Kai Ryssdal: Big Brother's out there, he's watching us -- and you're carrying him with you in your purse or your pocket. You've seen or heard the news reports this week that Apple's iPhone and Google's Android phones are keeping detailed files about where you go and that they are sharing that information sometimes with the mothership.
Marketplace's Steve Henn is on the line to explain. Hey Steve.
Steve Henn: Hey.
Ryssdal: So let me ask this question, as we get going: if you use an ATM or a credit card or a shopper club card, companies know where you are. And companies have been tracking cell phones for a while. What's new about all this stuff that's come out this week?
Henn: Well, not a whole lot. Honestly I think what's really new is that all of a sudden, a lot of people are paying attention. But companies, industry insiders, reporters, probably a lot of the public, have known for years: mobile phones can track you, and often do track you wherever you go. Maybe the difference is that five years ago, it was only really cell phone companies that could track your movements with your phone. Now companies like Apple and Google are doing it, and even little start-ups making web apps can do it. So the number of companies tracking you is expanding.

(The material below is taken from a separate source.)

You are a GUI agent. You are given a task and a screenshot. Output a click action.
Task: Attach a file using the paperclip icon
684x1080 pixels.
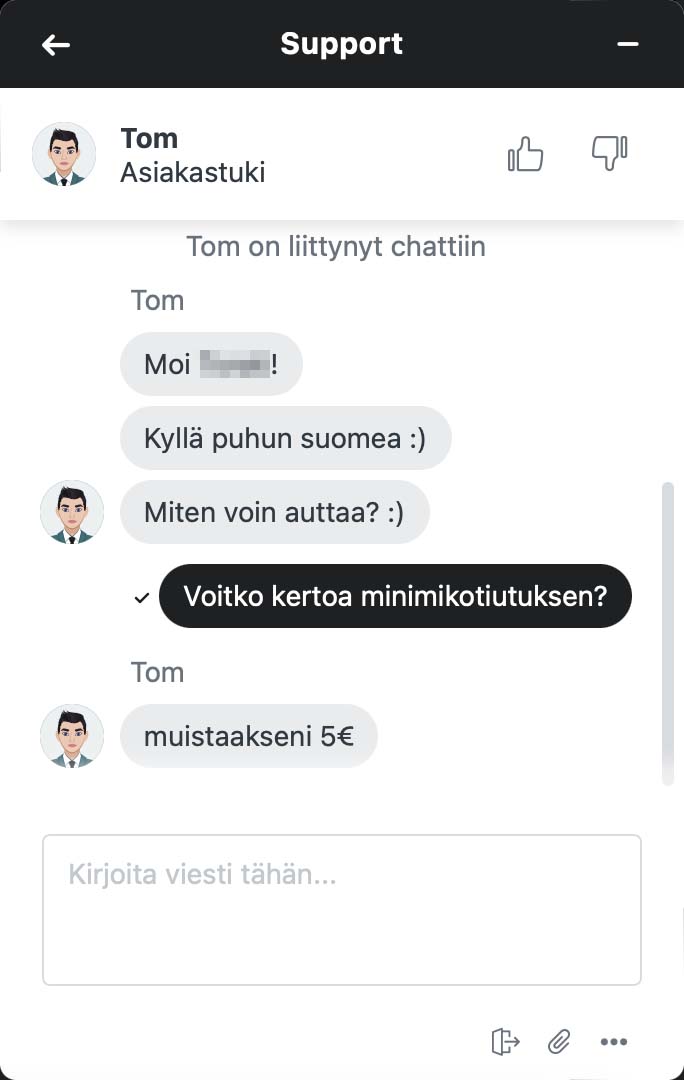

Ryssdal: Are they tracking you in greater detail -- tracking us, we should say -- in greater detail?
Henn: No, just me. No, that actually is changing, and it's getting more and more detailed all the time. Companies are mapping Wi-Fi networks so they can triangulate your position using the Wi-Fi connection on your mobile phone. So they know exactly what street you're on, where on the street you are, even what store you're standing in front of. And you know, sometimes that's great, but the detail isn't going to stop there. There are stores that would love to know what aisle you're in.
I was talking to a guy who has a start-up here in Palo Alto that's using Wi-Fi networks, GPS and then image recognition hooked into existing security cameras in stores to follow you around from aisle to aisle. The app that guy's building is great, if let's say you need to find the peanut butter aisle in the Safeway, but it will also give these stores the ability to follow literally your every move.
Ryssdal: But if I know where the peanut butter is already, I don't recall being offered a chance to say no to being followed.
Henn: Yeah, and I think that is really one of the central issues here. I think lots of people who are upset about these stories don't feel like they were ever given a chance to find out exactly how much data was being collected about them or given a chance to say, you know what, I don't want you to do that. They weren't given an opt-out. The other big issue here, I think, the sleeper issue, is security. I've talked to hackers and security consultants who have broken these kinds of tracking systems on cell phone networks wide open. Here's one of them, Don Bailey.
Don Bailey: We're able to pretty much get whatever we wanted.
Henn: Bailey and his partner, a guy named Nick DePetrillo, reverse engineered the cell phone network to capture all kinds of tracking data on any phone in real time.
Bailey: Not only could we locate people, via their cell phone, we could also locate their devices without them knowing. So if you had a private number, we could easily find it.
Henn: Bailey shared all of his findings with cell phone companies and in the U.S., at least, these companies made some fixes. But you know, as more and more firms collect and store location information about you and me, the possibility for problems like this just multiply.
Ryssdal: Marketplace's Steve Henn, somewhere in Silicon Valley. We could track you down if we really wanted to, Steve. Steve, thanks a lot.
Henn: Sure thing.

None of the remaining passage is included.